The fourth volume of Goldstein’s History of Modern Tibet series provides new perspectives on Sino-Tibetan history during the period leading to the Tibetan Uprising of 1959. The volume also reassesses issues that have been widely misunderstood as well as stereotypes and misrepresentations in the popular realm and in academic literature (such as in Mao’s policies on Tibet).

The book also draws on important new Chinese government documents, published and unpublished memoirs, new biographies and a large corpus of in-depth, specially collected political interviews to reexamine the events that produced the March 10th uprising and the demise of Tibet’s famous Buddhist civilization. The result is a heavily documented analysis that presents a nuanced and balanced account of the principal players and their policies during the critical final two years of Sino-Tibetan relations under the Seventeen-Point Agreement of 1951.

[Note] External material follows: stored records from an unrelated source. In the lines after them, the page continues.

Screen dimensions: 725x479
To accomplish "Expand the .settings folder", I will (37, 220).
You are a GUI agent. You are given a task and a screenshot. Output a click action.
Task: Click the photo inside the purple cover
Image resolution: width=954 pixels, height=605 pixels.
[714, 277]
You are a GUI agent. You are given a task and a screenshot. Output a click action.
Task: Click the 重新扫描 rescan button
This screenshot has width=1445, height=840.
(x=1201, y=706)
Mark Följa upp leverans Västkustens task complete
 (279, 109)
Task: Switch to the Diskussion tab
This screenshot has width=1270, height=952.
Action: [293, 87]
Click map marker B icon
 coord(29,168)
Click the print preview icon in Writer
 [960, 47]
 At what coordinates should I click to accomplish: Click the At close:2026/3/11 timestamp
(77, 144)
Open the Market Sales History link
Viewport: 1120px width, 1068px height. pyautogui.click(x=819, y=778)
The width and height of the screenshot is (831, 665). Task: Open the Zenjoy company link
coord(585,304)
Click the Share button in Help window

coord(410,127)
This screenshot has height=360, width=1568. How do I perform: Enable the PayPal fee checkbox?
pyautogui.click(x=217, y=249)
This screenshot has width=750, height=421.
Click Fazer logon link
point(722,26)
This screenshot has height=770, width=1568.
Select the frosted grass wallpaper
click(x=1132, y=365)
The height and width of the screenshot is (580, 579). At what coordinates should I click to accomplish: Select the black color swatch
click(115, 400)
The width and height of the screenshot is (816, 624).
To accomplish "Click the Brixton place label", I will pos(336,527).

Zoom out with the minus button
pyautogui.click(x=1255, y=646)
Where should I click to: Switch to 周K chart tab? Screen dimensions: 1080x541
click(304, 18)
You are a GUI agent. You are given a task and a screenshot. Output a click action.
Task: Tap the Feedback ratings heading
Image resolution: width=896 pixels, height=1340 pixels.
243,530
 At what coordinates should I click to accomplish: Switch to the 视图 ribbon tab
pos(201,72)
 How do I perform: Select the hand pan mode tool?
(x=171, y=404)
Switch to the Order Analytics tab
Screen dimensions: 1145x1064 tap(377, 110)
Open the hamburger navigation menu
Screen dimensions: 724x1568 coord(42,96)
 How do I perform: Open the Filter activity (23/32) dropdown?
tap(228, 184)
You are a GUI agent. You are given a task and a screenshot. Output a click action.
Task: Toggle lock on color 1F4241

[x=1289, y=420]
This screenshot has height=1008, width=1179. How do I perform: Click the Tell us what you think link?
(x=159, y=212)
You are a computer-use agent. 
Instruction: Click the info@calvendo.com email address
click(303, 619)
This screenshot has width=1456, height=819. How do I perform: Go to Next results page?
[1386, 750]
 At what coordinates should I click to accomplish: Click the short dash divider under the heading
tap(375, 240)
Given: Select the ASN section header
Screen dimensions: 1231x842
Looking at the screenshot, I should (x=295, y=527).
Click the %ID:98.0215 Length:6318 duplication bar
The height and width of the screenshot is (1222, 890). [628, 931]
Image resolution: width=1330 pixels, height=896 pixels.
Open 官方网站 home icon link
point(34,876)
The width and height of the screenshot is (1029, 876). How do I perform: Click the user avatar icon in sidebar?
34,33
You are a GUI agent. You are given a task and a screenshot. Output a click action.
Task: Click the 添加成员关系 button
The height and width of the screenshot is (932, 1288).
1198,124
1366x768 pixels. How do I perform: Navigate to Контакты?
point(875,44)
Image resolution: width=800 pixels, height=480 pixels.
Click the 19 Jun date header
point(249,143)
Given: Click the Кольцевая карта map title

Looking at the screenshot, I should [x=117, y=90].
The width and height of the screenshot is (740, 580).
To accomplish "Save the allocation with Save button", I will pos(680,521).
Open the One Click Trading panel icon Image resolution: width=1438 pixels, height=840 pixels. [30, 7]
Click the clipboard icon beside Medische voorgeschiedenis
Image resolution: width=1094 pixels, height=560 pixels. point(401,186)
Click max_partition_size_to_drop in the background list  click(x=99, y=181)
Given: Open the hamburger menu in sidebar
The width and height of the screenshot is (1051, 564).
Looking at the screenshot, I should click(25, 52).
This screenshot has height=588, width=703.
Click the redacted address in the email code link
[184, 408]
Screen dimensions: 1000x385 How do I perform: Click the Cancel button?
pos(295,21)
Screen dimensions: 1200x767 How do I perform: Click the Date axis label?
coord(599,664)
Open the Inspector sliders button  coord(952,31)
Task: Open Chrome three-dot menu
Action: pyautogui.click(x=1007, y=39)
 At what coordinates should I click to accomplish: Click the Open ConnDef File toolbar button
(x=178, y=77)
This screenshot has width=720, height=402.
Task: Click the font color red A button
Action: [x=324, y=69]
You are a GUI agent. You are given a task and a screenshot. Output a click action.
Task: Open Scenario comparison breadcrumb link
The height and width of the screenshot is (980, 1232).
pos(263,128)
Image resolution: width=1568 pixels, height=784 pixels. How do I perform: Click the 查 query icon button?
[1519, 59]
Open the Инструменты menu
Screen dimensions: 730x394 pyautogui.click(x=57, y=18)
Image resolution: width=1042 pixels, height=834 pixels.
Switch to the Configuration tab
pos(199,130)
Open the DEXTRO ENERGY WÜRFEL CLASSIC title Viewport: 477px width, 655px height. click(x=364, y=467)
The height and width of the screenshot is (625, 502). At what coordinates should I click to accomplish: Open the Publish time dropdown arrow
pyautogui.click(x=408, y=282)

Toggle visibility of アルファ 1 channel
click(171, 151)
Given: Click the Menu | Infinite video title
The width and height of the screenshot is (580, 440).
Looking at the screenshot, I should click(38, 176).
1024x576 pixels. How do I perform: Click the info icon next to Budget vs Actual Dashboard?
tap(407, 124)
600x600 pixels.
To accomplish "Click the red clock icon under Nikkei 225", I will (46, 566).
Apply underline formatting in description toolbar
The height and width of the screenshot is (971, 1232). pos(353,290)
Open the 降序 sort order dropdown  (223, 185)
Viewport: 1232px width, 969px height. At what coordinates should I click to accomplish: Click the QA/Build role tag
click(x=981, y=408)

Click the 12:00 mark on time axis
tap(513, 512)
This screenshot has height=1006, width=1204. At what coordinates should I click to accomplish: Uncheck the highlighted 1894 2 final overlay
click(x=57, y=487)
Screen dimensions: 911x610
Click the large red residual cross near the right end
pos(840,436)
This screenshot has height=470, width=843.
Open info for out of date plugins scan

The award statement from the Association for Asian Studies (ASS) states: 

“…Goldstein ably demonstrates that the decisions undertaken by the major political actors of the era, including the Dalai Lama, Mao Zedong, and many others, ultimately generated an outcome that no one really wanted. Goldstein’s meticulous handling of an impressive range of actors in this distressing drama, including Tibetans, Chinese, and Americans, leaves the reader and the specialist not only with much to think about, but also with many new available materials to explore further. The author’s nuanced and unprejudiced descriptions and analyses rely on an unprecedented wealth of primary sources in multiple languages (primarily Tibetan and Chinese), both oral and written, collected over many years, and overcoming countless challenges, many of them also available online through the Tibetan Oral History Archive Project. With this volume, Goldstein has achieved a remarkable feat.”

About ASS

ASS is a scholarly, non-political, nonprofit professional association open to all persons interested in Asia and the study of Asia. With approximately 5,000 members worldwide, representing all the regions and countries of Asia and all academic disciplines, the AAS is the largest organization of its kind.